Exercise » The span to repeat in the listing below runs from the line containing "Mental Health and" to the line containing "Idles (355, 1890)", inclusive. Repeat it exactly, and only it.

::::::::

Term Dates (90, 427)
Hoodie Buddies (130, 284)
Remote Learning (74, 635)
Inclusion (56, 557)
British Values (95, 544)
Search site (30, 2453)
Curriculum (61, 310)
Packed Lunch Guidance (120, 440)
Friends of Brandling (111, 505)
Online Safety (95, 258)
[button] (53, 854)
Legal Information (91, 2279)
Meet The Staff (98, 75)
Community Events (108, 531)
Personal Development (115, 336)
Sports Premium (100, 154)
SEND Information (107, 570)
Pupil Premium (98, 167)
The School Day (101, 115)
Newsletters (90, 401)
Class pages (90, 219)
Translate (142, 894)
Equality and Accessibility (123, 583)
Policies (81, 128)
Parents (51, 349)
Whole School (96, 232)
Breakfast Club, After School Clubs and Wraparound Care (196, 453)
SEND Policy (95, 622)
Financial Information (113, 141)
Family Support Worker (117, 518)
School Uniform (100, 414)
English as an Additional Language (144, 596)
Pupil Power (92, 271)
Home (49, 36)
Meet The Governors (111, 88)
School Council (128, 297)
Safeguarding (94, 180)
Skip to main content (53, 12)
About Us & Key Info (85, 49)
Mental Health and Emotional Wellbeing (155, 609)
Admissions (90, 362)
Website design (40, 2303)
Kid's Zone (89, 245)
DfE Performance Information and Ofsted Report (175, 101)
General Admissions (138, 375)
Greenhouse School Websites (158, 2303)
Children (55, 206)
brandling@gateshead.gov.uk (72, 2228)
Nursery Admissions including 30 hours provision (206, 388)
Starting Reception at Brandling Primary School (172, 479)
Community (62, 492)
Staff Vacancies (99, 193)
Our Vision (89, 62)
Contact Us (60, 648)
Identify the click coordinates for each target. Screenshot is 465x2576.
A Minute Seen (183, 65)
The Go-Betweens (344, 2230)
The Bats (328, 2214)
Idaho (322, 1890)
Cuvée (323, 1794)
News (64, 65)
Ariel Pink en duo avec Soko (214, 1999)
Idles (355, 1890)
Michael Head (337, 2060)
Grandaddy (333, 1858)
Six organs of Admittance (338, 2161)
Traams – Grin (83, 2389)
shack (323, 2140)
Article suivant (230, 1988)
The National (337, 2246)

::::::::

Result of this task »
Mental Health and Emotional Wellbeing (155, 609)
Admissions (90, 362)
Website design (40, 2303)
Kid's Zone (89, 245)
DfE Performance Information and Ofsted Report (175, 101)
General Admissions (138, 375)
Greenhouse School Websites (158, 2303)
Children (55, 206)
brandling@gateshead.gov.uk (72, 2228)
Nursery Admissions including 30 hours provision (206, 388)
Starting Reception at Brandling Primary School (172, 479)
Community (62, 492)
Staff Vacancies (99, 193)
Our Vision (89, 62)
Contact Us (60, 648)
Identify the click coordinates for each target. Screenshot is 465x2576.
A Minute Seen (183, 65)
The Go-Betweens (344, 2230)
The Bats (328, 2214)
Idaho (322, 1890)
Cuvée (323, 1794)
News (64, 65)
Ariel Pink en duo avec Soko (214, 1999)
Idles (355, 1890)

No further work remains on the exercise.